- The Washington Times - Friday, May 18, 2007

RICHMOND (AP) — Sen. John McCain isn’t planning to attend the Rev. Jerry Falwell’s funeral Tuesday. Rival Republican presidential candidate Rudolph W. Giuliani can’t make it, either.

Nor can former Virginia governor and long-shot 2008 Republican presidential candidate James S. Gilmore III.

Some Republican luminaries will attend next week’s funeral in Lynchburg for the founder of the Moral Majority, but it’s not a must-attend political event.

Often there are political repercussions for the politicians who attend, or don’t attend, the funeral of a major national political figure. An arbitrary no-show by a Republican officeholder at the funeral of, say, President Reagan three years ago might have risked the ire of the popular president’s adoring fans.

Even though Mr. Falwell is an early and abiding hero to the religious right, there are no political consequences for skipping his funeral, said Merle Black, political science professor at Emory University in Atlanta.

“This funeral will be very much more about the people who were influenced by him and his ministry,” Mr. Black said.

Veteran Republican strategist Christopher J. LaCivita, architect of the Swift Boat Veterans for Truth initiative against Democrat John Kerry in 2004, found the notion that religious conservatives would punish no-shows offensive.

“To assume that Christian conservative voters would hold it against any candidate for public office because they did not attend a respected leader like Jerry Falwell’s funeral, that’s just another attempt to portray Christian values voters as shallow,” Mr. LaCivita said.

Even among Republicans without White House aims, there are commitments that can’t be broken. Sen. John W. Warner has critical votes on the Hill on Tuesday. Virginia House of Delegates Speaker William J. Howell can’t attend.

Virginia’s lieutenant governor, William T. Bolling, and Attorney General Robert F. McDonnell, both Republicans popular among Christian conservatives, will be there.

University of Virginia political science professor Larry J. Sabato said what’s more important to voters on the religious right is the candidates’ statements last Tuesday when they learned of his death and how they meshed with Mr. Falwell and other religious leaders.

“It’s helpful to be there, but it probably doesn’t hurt if they’re not,” Mr. Sabato said.

Exerting political influence was Mr. Falwell’s most visible national role. Back home in Lynchburg — a quiet Blue Ridge Mountain city with a population of 68,000 — his profile was much deeper, more varied and much more personal.

He was the founding pastor of the city’s largest and best-known church, Thomas Road Baptist Church. He also was the founder and president of Liberty University, a campus of about 9,600 students that is also among the region’s largest employers.
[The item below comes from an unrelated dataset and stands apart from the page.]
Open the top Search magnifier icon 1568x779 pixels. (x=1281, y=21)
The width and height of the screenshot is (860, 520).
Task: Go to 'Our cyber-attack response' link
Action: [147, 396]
“I look at funerals like this as being for friends and family and for a leader who had an impact on people’s lives, whether it was through Thomas Road Church or Liberty,” said George Allen, a Republican former governor and U.S. senator who was a Falwell friend and beneficiary of his support.

Mr. Allen and his wife, Susan, will attend the funeral, he said, but he sees no reason it should be a political requisite.

“There are times when you have to miss funerals, even when you’re really, really personally close,” Mr. Allen said.

Mr. Gilmore said he tried to clear his schedule for Tuesday, but had commitments outside Virginia he could not miss for the sake of his campaign.

Mr. McCain, who as a presidential candidate in 2000 publicly criticized Mr. Falwell, made amends with him last May when he addressed Liberty’s spring commencement.

Newt Gingrich, former speaker of the U.S. House of Representatives, handles that duty today at this year’s graduation ceremony.